§ Your instructions: Reproduce, word for word, the stretch of the blog post about HELP UC from "I've begun to" through "are so renowned!!".

§ Selected passage:
= = =
Tuesday, March 30, 2010

Have I ever told you before...

...that I hate HELP UC? Since the beginning of my college life, I've been comparing HELP and INTI. From little things like, INTI has better food to bigger things like, INTI ADP offers better subjects. Maybe it's innate in me to criticize all the educational institutions I've been in (except for my kindy years). It's true, I've been unhappy about my primary school, secondary school and now my college.
I've begun to accept HELP as it is...and I do see its positive points. Like...ooohh! HELP is having this Global Collaborative Summer Program that allows their students to exchange to Kyunghee University in South Korea for a month. The same university that Kyuhyun is going to! I'm trying to apply for it but my mother has clearly shown her dislike for it because it's expensive (about USD1000 excluding food and air fare) and she thinks there's no good reason for me to go. She thinks I'm only going because I'm crazy about Korean stuff...which is party true but even without the Korean element there, I would still go...if it's at like China or Russia. What's more awesome is that professors from Princeton, Yale, U.Penn, London etc. are teaching the courses! This is my chance of knowing why Ivy Leagues are so renowned!!
Today's negative point was waiting for the bus. I was going to take the shuttle bus over to Main Campus to get my calculator back from Kyeng but I waited for 30 minutes and it won't show up! Kyeng's class is at 11am and by the time the bus arrived, it was 10.55am. It just had to show up when I gave up and went back to class. Sometimes...you can't blame the shuttle buses for being late because of traffic or technical problems. But I sure can blame HELP for building their campus on separate lands. Everyday from 7am to 7pm, at least 3 shuttle buses would ferry students from one campus to another and vice versa. Do you know how much petrol and heat is lost there? I feel so bad for taking the bus sometimes. Ohh..and if HELP could've gotten cheaper parking fees at parking lots near my campus, KPD, I wouldn't have to.
= = =
§ Record excerpts:
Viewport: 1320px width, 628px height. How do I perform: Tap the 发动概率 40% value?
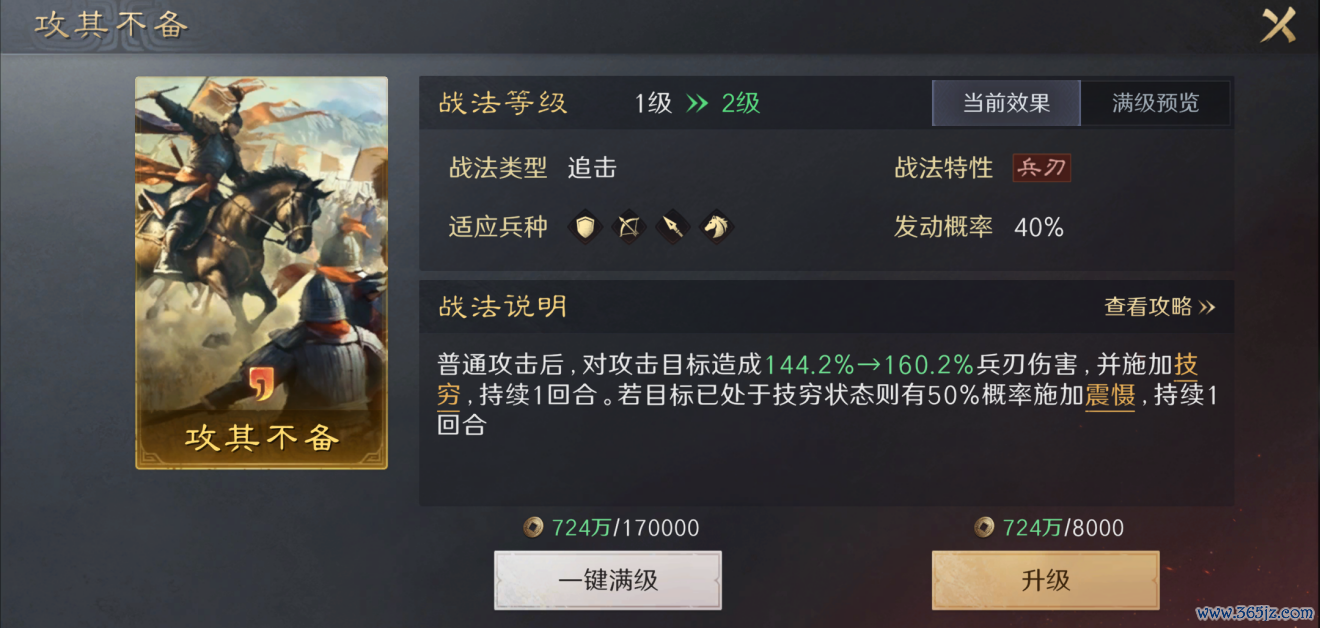point(1039,227)
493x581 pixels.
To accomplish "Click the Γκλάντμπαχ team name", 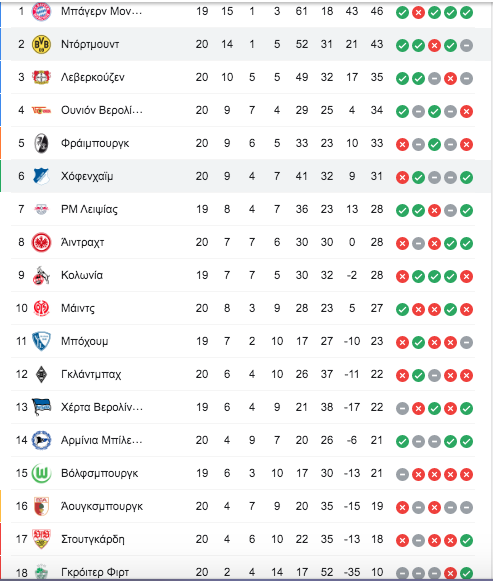I will pos(91,374).
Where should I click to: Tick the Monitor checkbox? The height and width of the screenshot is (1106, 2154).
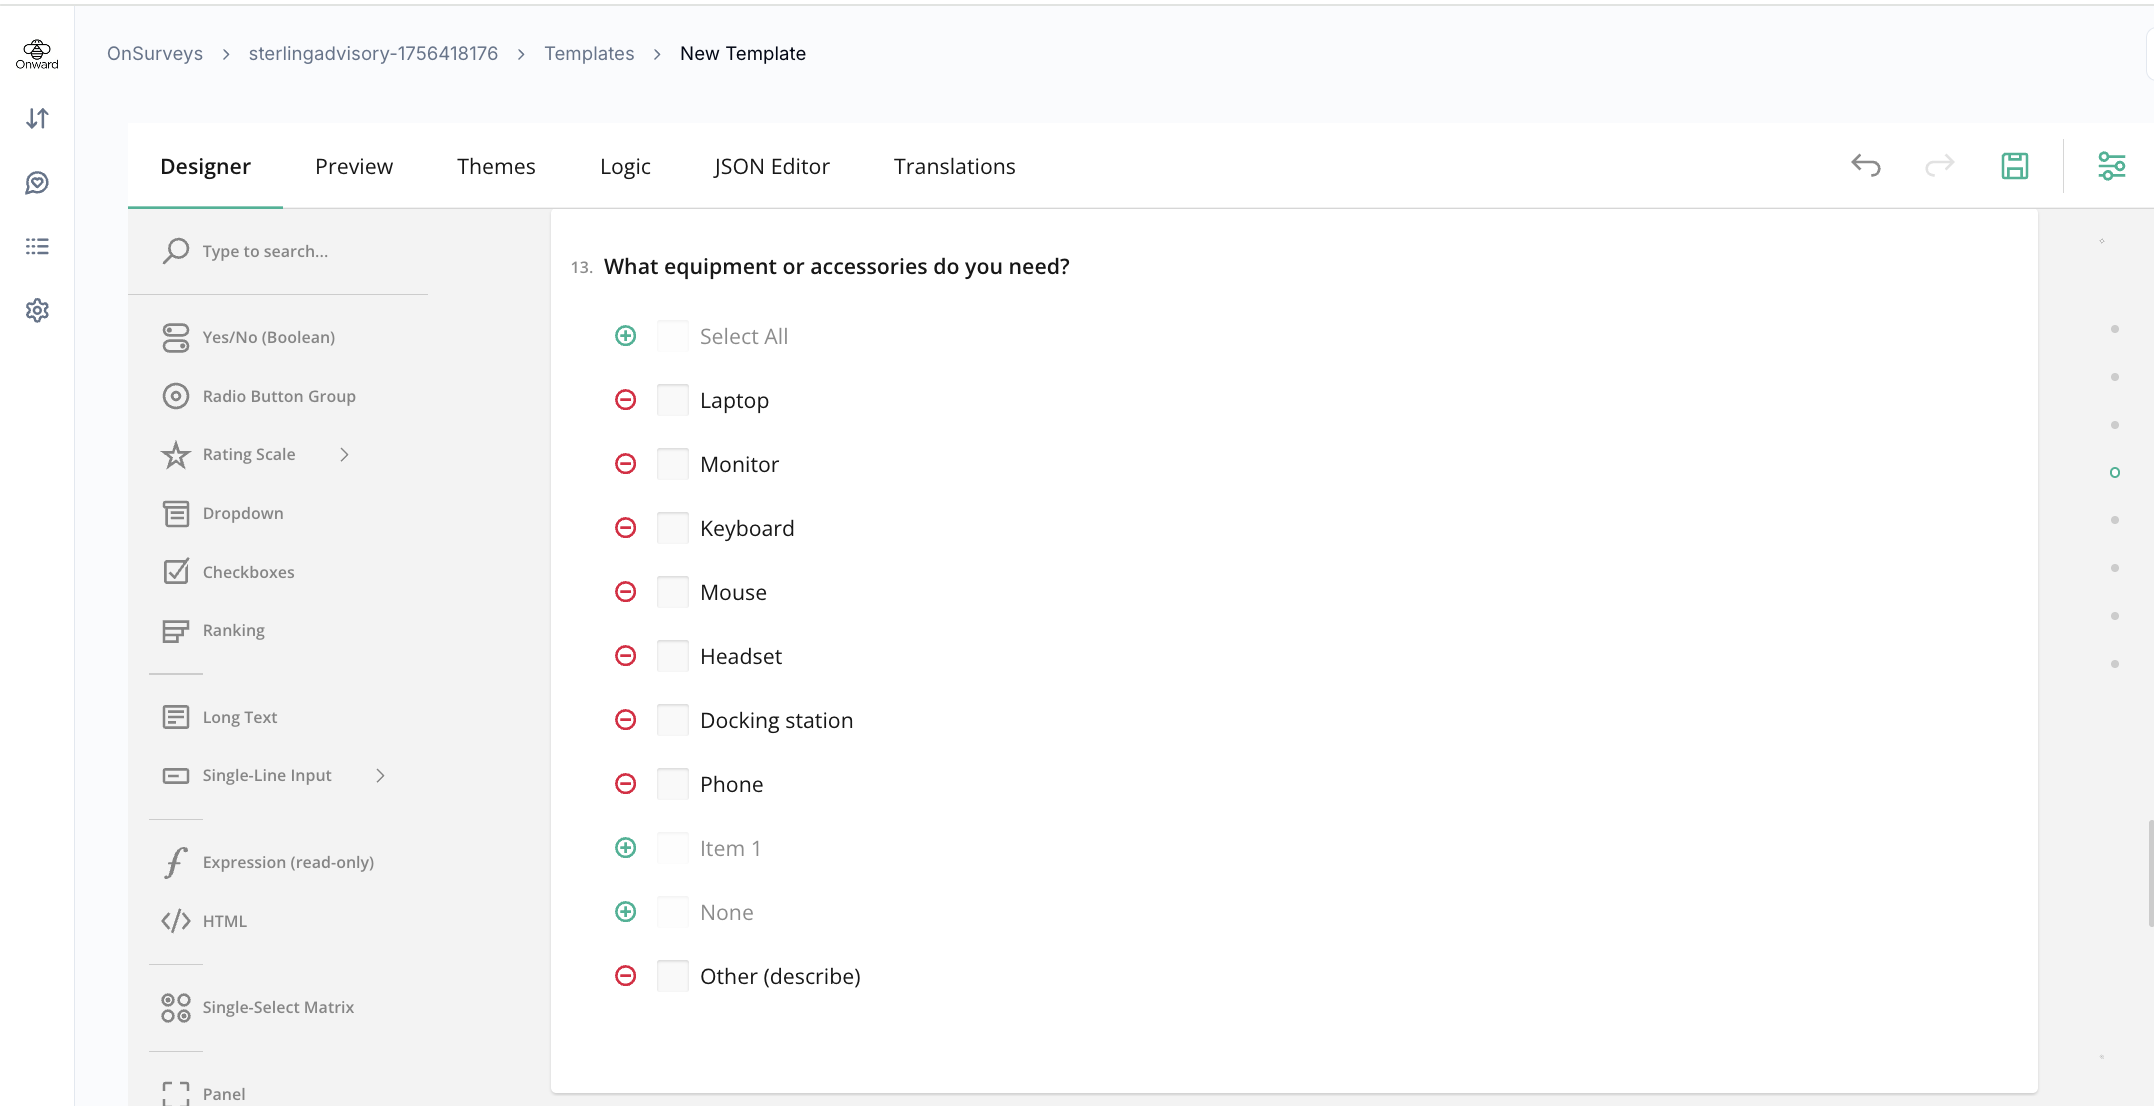673,464
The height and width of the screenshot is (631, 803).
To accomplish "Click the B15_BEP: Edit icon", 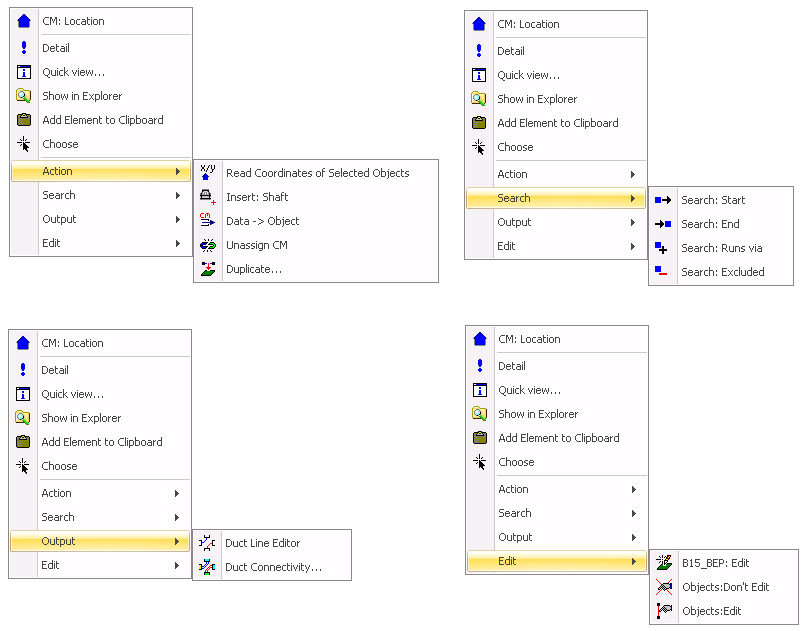I will [664, 563].
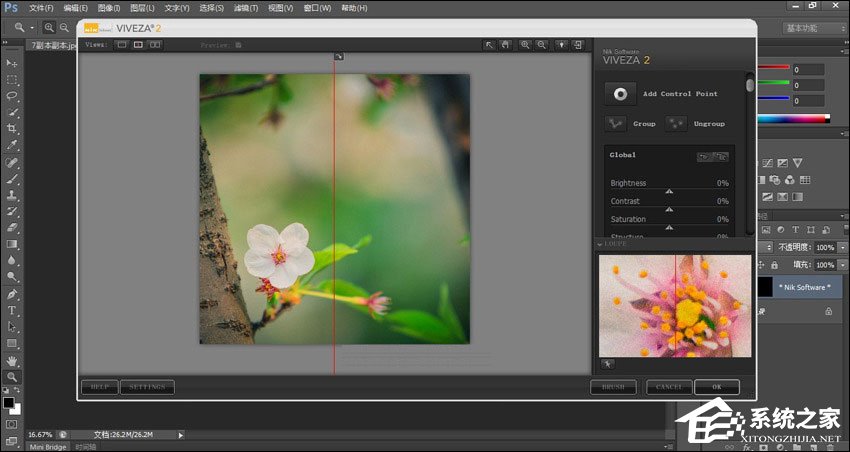
Task: Switch to single image view
Action: pyautogui.click(x=121, y=45)
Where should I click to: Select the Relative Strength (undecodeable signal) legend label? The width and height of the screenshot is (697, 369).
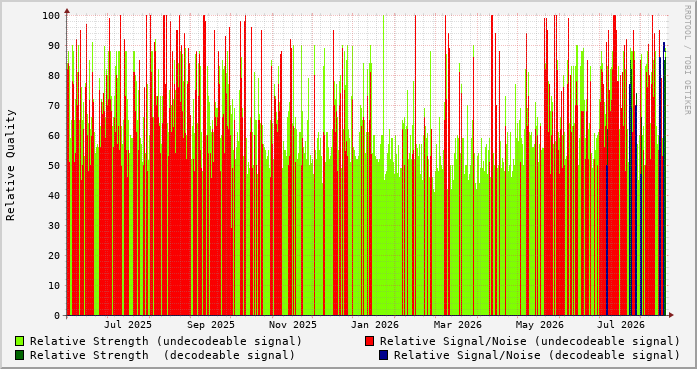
= = =
§ Solution for this problem:
I've begun to accept HELP as it is...and I do see its positive points. Like...ooohh! HELP is having this Global Collaborative Summer Program that allows their students to exchange to Kyunghee University in South Korea for a month. The same university that Kyuhyun is going to! I'm trying to apply for it but my mother has clearly shown her dislike for it because it's expensive (about USD1000 excluding food and air fare) and she thinks there's no good reason for me to go. She thinks I'm only going because I'm crazy about Korean stuff...which is party true but even without the Korean element there, I would still go...if it's at like China or Russia. What's more awesome is that professors from Princeton, Yale, U.Penn, London etc. are teaching the courses! This is my chance of knowing why Ivy Leagues are so renowned!!